Tasks and exercises ->
1. Translate this sentence from the sermon on Joseph into Spanish: "Most new Dads have itching, trembling hands and arms, eager yet timid to reach out and cradle their newborn as soon as he or she is all cleaned up and swaddled."
2. Write what comes next in the sermon on Joseph, picking up after its final sentence.

Text excerpt ->
Advent 4, Common Lectionary Year A

Matthew 1:18-25

©2013 Rev. Elisabeth R. Jones

This sermon was accompanied/illustrated by projection on the screen of some dozen artworks, from the 14th to 21st century, each portraying the character of Joseph. Full details can be obtained from Rev. Elisabeth.

Audio File

Look at him. Brown clad.  The stoop shouldered man leading a mother-burdened donkey through dusty night-darkened streets. Knocking impotently on all those doors looking for a bed, for shelter, for warmth and water, for linens, for help. He’s the one who scrabbled in the feed trough for fresh sweet hay to soak up the mess of childbirth, who corralled the calf and her mother at the back of the barn, so Mary could rest her newborn boy in a feed trough.

Look at him. Standing in the shadows at the back of the barn. Starlight and angel glow barely touch him, He’s an artist’s ploy, the rule of three, there simply to balance the tableau with a bit of vertical substance, while all the light is cast upon seated Madonna and mangered child.

Look at him. Old, with permanently stunned expression, looking like he’s not quite woken from that weird dream of a Spirit-conception for his contractually obligated spouse. His greying balding head and lily-covered staff silently signalling to all the world that his only involvement in this incarnation is an after- the- fact assent. No wonder he stands at the back of the barn in the shadows.

Most new Dads have itching, trembling hands and arms, eager yet timid to reach out and cradle their newborn as soon as he or she is all cleaned up and swaddled. Most newborn Dads ache with paternal jealousy for the intimacy of two heartbeats inches apart that a pregnant mother has known for months. But look at him, at best a hand resting on the mother’s shoulder, a chasm separating him from the fruit of her womb.

If I were to set the crèche scene, Joseph wouldn’t be statuesque and vague and brown at the back of the barn, He’d be holding that child in a shaft of starlight, manger left idly by while he stares intently into ink-blue eyes, and counts tiny fingers, and smells the wonder of newborn, downy skin throbbing in his arms. If I were to set this scene, his eyes would be wet, his bearded chin would wobble, as his stoicism and doubt, his pragmatic dependability all melt in a holy encounter with womb-wet flesh.

But then, again, this Gospeller Matthew didn’t put Joseph in a barn, with cows and sheep and shepherds and angels, all pageant friendly… that’s  all Luke.

Supplied information ->
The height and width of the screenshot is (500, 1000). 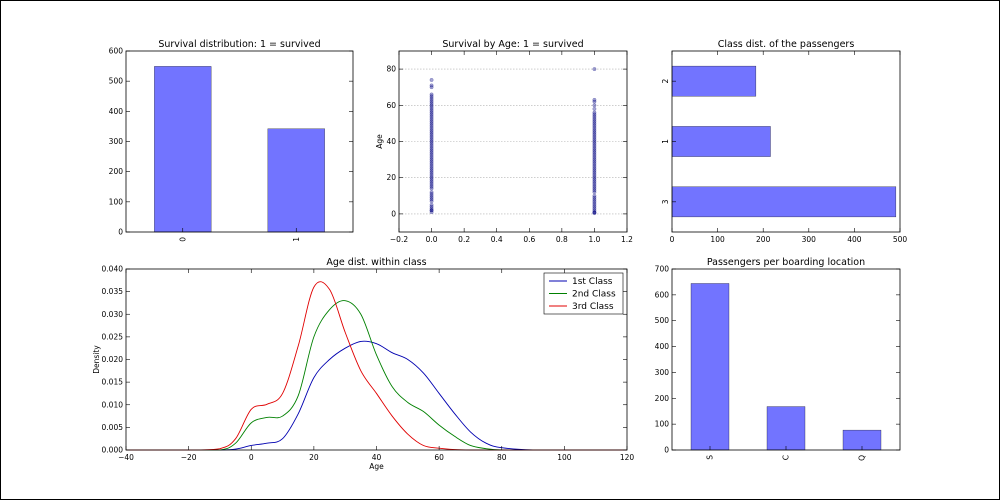 I want to click on y-tick-label: 60, so click(x=391, y=106).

Answers by item number ->
1. La mayoría de los papás primerizos tienen las manos y los brazos inquietos y temblorosos, deseosos pero tímidos de extenderlos para acunar a su recién nacido en cuanto este, sea niño o niña, ya está limpio y envuelto en pañales.

2.
Matthew’s Joseph stands sentry in the shadows, for entirely more sinister reasons. Matthew’s nativity pageant is more like a film noir, complete with R rating for its violence, emotional, sexual and political intrigue.

Look at him. He stands, not placidly behind the crèche and the mother, but one imagines, he stands, staff ready, close to the door, like a Doberman, ears pricked for the first sign of trouble, for this is a troubled birth that will unleash terror before it will bring peace on earth. This birth that nearly never happened.

This Joseph, this fragile shoot from the stump of Jesse, miraculous survivor of an embattled royal line, is told that the woman he is contracted to marry is carrying a child not conceived by him.

Would you dare look at a man facing that news? Would you not fear to see what anger, betrayal, sadness, incomprehension, the horror that plays across his face, etched in the set of his jaw, the clench of those lips that hold back the rage that threatens to spew forth?

Was it mere ‘righteousness’, Matthew, that restrained this man’s devastation? Is that the best you can come up with? For by rights, his anger and betrayal were not only permissible but expected. Righteous would have allowed her to be publically denounced, Righteous would have let the stones fly, crushing her and her unborn to an early death. Righteous would have slammed the door on any future marriage. So, look at him…. was it love, pity, credulity, resignation? An old man, so legend has it, widowed with children already. That might explain it, but it doesn’t make him righteous.

Look at him, is that dignity, a whisper of wisdom, a sifting through the sand of God’s Torah for some nugget of compassion that plays across his dreamscape in the middle of the night?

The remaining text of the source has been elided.